To which Joe L responded:
Well, it’s good that they openly admitted an outdoor smoking ban “would infringe on people’s freedom and lead to pub closures,” but they conveniently ignored the effects of the indoor bans. Are we supposed to believe that the indoor bans had none of these negative effects?
Very good point.
In fact, I think we may deduce that Marcus Jones, the Minister for Local Government, almost certainly does think that the UK indoor smoking ban, which was voted into existence by Labour’s parliamentary killjoys, infringed on people’s freedom, and led to massive pub closures.
How massive? Pub Curmudgeon keeps a tally in the top left corner of his blog, which I reproduce here. To date, 16,955 pubs have closed since 1 July 2007. From memory, there were about 65,000 pubs in the UK in July 2007. So about 26% of them have closed over the past 10 years. Or maybe at least 26% of them have closed. Not long ago I read that 25% of the pubs in Ireland had closed after the smoking ban of 29 March 2004. So 25% looks like it’s about par for the course.
Actually, I’m surprised that more pubs haven’t closed. Back when I lived in Devon, before the ban I used to head for the pub nearly every day for a single pint and a few meditative cigarettes. After the ban I only ever went to sit outside in the garden, beside the river, on warm, sunny days. That meant that from October to March, I never went at all. And for the remaining 6 months of the year, I probably only went there on one day in every four, because the English climate in summer isn’t warm and sunny every single day. So I personally went to pubs at about 15% of the rate I had before the ban. Some smokers never went back at all.
But pretty much all the pubs re-invented themselves as pub-restaurants. They lost most of their former smoking clientele, and replaced them with families. The River even had its own French chef for a while. And in Herefordshire where I now live, it’s exactly the same. All the Herefordshire pubs whose gardens I frequent are now pub-restaurants. Only a few of them retain a small residual clientele of smokers. Most of their custom comes from people who stop by for lunch, and leave immediately afterwards, quite possibly never to return.
But the residual population of smokers are undoubtedly valuable to the pubs. I noticed last week that one of my local pub-restaurants had set out a new set of ashtrays on the outdoor tables. They did the same last year, but they were all promptly stolen. This year they don’t seem to have been stolen yet. And if the residual population of smokers makes up 20% of UK pub customers, pub garden smoking bans would indeed result in another massive wave of pub closures.

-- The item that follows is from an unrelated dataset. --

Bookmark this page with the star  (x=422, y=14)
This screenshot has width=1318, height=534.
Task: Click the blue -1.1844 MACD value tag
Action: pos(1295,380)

If I’m surprised that more pubs haven’t closed, I’m equally surprised that the Conservatives haven’t used pub smoking bans as a very big stick with which to beat both the killjoys in the Labour party, and the killjoys in the Lib Dem party. Because 90% of Labour MPs, and 95% of Lib Dem MPs, voted for the indoor smoking ban. By contrast only about 30% of Conservative MPs did. I can imagine any number of jibes along the lines of “Vote Labour if you want to kill off the rest of the pubs and clubs in your constituency” or “Vote Labour if you want to destroy what’s left of British culture”.
Because, as far as I can see, and said so yesterday, that’s exactly what the Labour party of Jeremy Corbyn want to do. They want to completely destroy the entire culture, and replace it with something else.
But Conservatives seem to be unable to argue against “health measures” of any kind. Public Health trumps everything, even if the health measures are killing people in droves.